One of the differences, often commented upon, between economists and computer scientists is the publication culture. Economists publish far fewer and longer papers for journals. Computer scientists publish many, smaller papers for conference proceedings. The journals (the top ones anyway) are heavily refereed while, the top conference proceedings are less so. Economics papers have long introductions that justify the importance of what is to come as well as (usually) carefully laying out the differences between the current paper and what has come before. It is not unusual for some readers to cry: don’t bore us get to the chorus. Computer science papers have short introductions with modest attempts at justifying what is to come. It is not unusual to hear that an economics paper is well written. Rarely, have I heard that of a computer science paper.
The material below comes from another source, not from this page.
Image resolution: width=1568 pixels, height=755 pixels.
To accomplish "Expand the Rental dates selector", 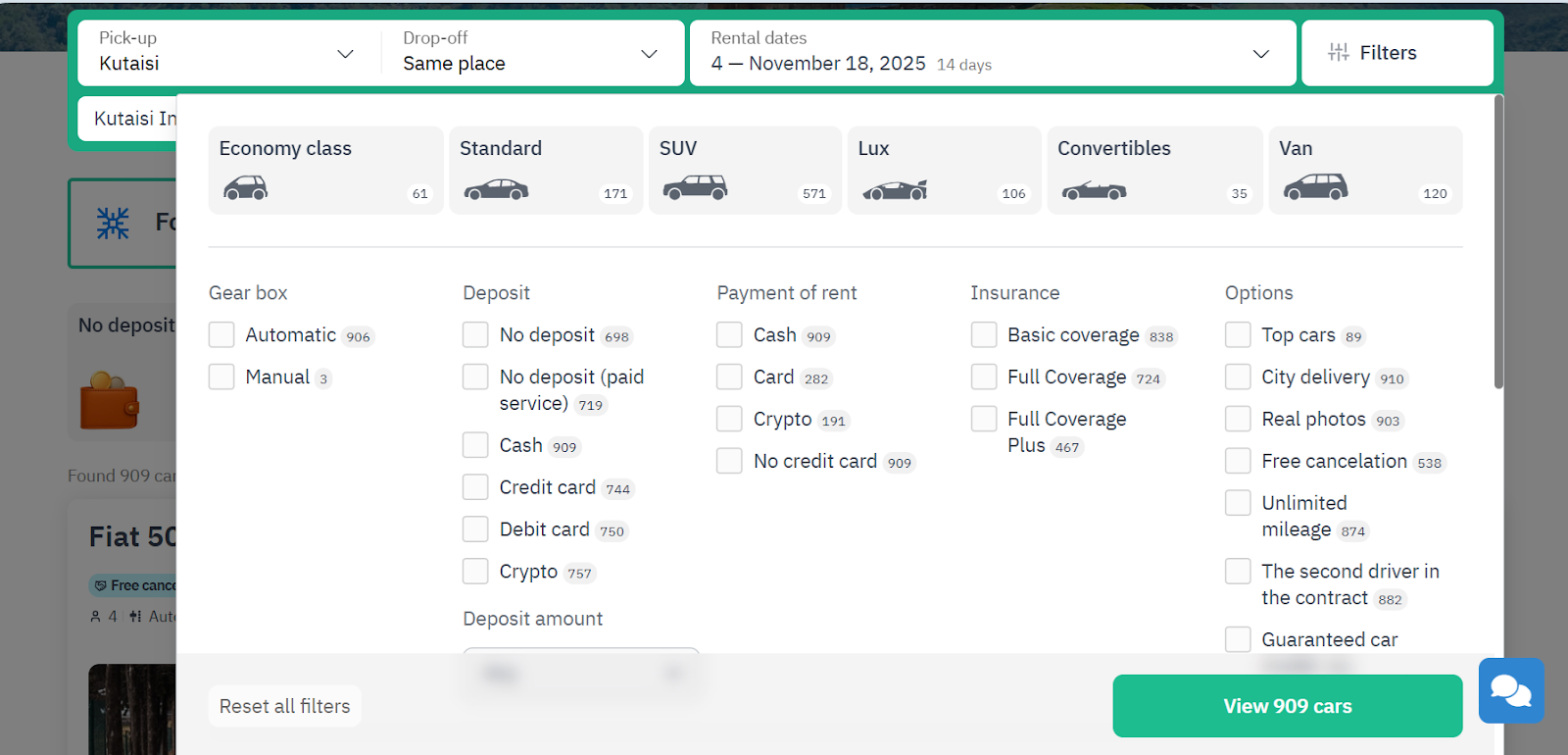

Economists sometimes sneer at the lack of heft in CS papers, while Computer Scientists refer caustically to the bloat of ECON papers. CS papers are sometimes just wrong, etc. etc.
If one accepts these differences as more than caricature, but true, do they matter? We have two different ways for organizing the incentives for knowledge production. One rewards large contributions written up for journals with exacting (some would say idiosyncratic) standards and tastes. The other rewards the accumulation of many smaller contributions that appear in competitive proceedings that are, perhaps, more `democratic’ in their tastes. Is there any reason to suppose that one produces fewer important advances than the other? In the CS model, for example, ideas, even small ones, are disseminated quickly, publicly and evaluated by the community. Good ideas, even ones that appear in papers with mistakes, are identified and developed rapidly by the `collective’. An example is Broder’s paper on approximating the permanent. On the ECON side, much of this effort is borne by a smaller set of individuals and some of it in private in the sense of folk results and intuitions. Is there a model out there that would shed light on this?